In tal senso deporrebbe il fatto che il contratto stipulato tra cliente e prostituta andrebbe considerato “nullo” per illiceità della causa, ex artt. 1418 e 1343 c.c., sì da far ritenere impossibile, ad esempio, che un cliente, che abbia versato una somma di denaro ad una prostituta dopo aver pattuito con questa il prezzo senza poi fruire della prestazione, possa rivolgersi ad un giudice, in sede civile, richiedendo l’esecuzione del contratto.
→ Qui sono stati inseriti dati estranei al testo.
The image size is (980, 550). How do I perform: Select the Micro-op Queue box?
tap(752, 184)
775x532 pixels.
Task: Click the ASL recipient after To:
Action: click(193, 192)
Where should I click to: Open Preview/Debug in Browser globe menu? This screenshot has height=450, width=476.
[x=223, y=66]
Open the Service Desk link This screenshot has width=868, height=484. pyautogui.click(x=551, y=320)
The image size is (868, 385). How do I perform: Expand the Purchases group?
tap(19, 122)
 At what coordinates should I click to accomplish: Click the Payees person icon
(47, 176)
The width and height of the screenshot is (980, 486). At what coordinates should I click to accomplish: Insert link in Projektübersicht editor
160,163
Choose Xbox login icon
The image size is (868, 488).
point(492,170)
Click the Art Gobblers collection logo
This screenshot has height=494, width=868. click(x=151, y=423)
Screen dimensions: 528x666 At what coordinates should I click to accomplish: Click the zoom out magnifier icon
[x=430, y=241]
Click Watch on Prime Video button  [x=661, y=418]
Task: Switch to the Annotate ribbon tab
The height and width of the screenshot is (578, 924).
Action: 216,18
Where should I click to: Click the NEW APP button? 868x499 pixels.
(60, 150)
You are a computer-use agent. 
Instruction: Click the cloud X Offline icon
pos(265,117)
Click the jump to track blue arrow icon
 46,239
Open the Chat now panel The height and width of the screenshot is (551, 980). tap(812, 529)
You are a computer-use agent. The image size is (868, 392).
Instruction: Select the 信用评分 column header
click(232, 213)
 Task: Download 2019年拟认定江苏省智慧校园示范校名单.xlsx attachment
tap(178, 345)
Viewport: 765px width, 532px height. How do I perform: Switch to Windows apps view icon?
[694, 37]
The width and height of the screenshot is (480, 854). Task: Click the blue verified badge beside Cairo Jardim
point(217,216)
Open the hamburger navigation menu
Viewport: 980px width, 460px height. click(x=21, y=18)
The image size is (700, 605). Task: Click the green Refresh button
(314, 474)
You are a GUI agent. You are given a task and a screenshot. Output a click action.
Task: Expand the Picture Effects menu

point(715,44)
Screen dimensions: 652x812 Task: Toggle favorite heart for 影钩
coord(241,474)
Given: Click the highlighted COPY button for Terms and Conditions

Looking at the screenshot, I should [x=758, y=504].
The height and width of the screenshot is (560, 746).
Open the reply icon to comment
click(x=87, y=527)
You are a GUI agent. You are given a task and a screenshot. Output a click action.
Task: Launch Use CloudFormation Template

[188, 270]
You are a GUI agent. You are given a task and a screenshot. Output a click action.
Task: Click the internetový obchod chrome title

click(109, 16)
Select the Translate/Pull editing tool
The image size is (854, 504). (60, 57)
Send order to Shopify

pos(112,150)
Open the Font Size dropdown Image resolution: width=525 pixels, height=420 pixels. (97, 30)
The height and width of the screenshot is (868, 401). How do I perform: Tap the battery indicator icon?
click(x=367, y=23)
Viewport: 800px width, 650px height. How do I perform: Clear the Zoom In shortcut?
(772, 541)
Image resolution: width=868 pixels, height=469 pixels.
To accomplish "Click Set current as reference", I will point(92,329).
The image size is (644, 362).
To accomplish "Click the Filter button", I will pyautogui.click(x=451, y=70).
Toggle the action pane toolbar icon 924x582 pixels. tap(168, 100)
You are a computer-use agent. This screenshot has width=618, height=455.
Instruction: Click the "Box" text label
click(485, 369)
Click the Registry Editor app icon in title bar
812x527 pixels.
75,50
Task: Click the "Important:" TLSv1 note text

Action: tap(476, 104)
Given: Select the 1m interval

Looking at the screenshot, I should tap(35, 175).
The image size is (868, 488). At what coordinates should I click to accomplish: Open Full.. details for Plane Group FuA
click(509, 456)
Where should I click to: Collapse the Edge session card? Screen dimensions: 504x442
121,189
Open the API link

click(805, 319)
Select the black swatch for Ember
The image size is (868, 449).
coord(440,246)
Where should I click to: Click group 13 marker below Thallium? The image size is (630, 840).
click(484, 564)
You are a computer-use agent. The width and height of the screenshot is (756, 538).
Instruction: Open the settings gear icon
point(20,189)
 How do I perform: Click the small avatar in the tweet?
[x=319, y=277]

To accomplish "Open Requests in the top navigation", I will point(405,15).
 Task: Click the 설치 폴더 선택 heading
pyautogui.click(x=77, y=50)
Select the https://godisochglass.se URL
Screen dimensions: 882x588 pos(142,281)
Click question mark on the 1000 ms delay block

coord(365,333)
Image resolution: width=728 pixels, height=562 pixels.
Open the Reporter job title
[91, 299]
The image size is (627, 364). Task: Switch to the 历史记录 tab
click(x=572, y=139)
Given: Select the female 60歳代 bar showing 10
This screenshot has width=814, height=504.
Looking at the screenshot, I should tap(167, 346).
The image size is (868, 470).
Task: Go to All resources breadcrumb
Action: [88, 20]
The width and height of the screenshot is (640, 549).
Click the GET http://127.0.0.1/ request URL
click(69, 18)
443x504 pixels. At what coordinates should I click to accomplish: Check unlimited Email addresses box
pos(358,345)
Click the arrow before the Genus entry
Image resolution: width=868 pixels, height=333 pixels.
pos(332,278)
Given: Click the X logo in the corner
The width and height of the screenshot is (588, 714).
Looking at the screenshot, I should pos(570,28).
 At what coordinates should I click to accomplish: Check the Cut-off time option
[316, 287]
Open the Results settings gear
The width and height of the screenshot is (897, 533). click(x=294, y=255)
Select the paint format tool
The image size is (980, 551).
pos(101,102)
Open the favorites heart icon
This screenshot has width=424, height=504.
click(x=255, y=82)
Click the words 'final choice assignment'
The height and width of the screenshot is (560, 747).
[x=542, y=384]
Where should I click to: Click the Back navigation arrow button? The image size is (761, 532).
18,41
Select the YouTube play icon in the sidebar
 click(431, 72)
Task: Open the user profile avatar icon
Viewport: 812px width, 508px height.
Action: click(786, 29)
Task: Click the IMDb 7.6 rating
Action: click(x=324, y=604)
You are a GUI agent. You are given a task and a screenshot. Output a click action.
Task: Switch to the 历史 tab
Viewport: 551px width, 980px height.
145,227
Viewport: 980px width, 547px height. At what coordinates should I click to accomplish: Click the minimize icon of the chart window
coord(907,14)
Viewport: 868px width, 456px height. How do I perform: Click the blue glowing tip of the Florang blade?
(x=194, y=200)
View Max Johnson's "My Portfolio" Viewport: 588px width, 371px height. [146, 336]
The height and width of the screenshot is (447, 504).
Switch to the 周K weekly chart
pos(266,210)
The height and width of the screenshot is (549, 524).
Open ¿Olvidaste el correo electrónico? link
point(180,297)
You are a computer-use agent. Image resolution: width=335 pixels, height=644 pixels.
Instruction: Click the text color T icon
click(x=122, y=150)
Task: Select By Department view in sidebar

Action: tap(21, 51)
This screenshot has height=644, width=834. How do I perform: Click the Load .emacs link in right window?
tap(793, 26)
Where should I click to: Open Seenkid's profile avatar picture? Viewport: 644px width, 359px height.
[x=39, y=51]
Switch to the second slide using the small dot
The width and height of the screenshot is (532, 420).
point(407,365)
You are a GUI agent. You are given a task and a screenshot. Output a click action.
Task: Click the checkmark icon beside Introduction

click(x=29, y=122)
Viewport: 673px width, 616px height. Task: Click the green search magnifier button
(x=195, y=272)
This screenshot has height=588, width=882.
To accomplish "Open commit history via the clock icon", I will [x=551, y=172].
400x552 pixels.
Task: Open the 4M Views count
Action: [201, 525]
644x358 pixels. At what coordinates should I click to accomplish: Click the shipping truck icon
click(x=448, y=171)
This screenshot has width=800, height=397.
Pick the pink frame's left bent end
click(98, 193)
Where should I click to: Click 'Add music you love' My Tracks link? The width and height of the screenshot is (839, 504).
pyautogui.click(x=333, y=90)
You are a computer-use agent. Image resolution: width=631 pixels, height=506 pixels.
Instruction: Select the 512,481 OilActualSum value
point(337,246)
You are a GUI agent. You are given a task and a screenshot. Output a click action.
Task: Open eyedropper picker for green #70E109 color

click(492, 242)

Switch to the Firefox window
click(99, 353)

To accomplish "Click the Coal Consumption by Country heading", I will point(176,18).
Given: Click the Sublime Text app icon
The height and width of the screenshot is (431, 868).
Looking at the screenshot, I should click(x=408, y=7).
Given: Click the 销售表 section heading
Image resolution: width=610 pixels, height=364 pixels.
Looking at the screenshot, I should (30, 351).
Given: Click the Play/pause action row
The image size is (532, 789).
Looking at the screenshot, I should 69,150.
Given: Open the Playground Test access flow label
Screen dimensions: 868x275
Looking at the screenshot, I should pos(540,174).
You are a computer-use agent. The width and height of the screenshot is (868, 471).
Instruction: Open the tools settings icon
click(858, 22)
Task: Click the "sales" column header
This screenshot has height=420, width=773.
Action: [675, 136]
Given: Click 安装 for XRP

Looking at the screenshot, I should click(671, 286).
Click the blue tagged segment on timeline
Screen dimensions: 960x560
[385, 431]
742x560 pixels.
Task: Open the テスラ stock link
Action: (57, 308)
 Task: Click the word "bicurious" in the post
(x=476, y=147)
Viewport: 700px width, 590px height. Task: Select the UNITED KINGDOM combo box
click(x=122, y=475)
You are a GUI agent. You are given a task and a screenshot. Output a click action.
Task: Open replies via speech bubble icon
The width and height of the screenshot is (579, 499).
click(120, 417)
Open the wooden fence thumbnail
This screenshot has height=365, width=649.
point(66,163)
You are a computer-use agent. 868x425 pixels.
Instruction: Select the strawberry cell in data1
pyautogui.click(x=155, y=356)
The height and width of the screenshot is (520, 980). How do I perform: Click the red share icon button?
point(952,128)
L’art. 2035 c.c. dispone del resto che “Chi ha eseguito una prestazione per uno scopo che, anche da parte sua, costituisce offese al buon costume non può ripetere quanto ha pagato”.

La sanzione conseguente a siffatta illiceità è, quindi, riconducibile alla categoria civilistica della nullità contrattuale.

Comunque, sia che i proventi da meretricio siano di natura lecita o sia che siano di natura civilisticamente illecita, non vi è dubbio che essi vadano dichiarati fiscalmente.

CONCLUSIONE

La fattispecie di cui all’art. 14 della Legge 537/93 (tassazione dei proventi illeciti) non rileva infatti solo per i proventi da reato, attenendo anche ai proventi illeciti in generale (compresi dunque anche illeciti amministrativi o civilistici).

I proventi da meretricio vanno quindi attratti a tassazione e ricondotti alla categoria dei “redditi diversi”.

In conclusione, in via ordinaria e a prescindere dalla sussistenza di specifici reati, l’Amministrazione Finanziaria può sempre accertare e tassare i proventi derivanti da fatti, atti o attività qualificabili come illecito civile, penale o amministrativo, non essendo prevista in tal caso alcuna immunità fiscale.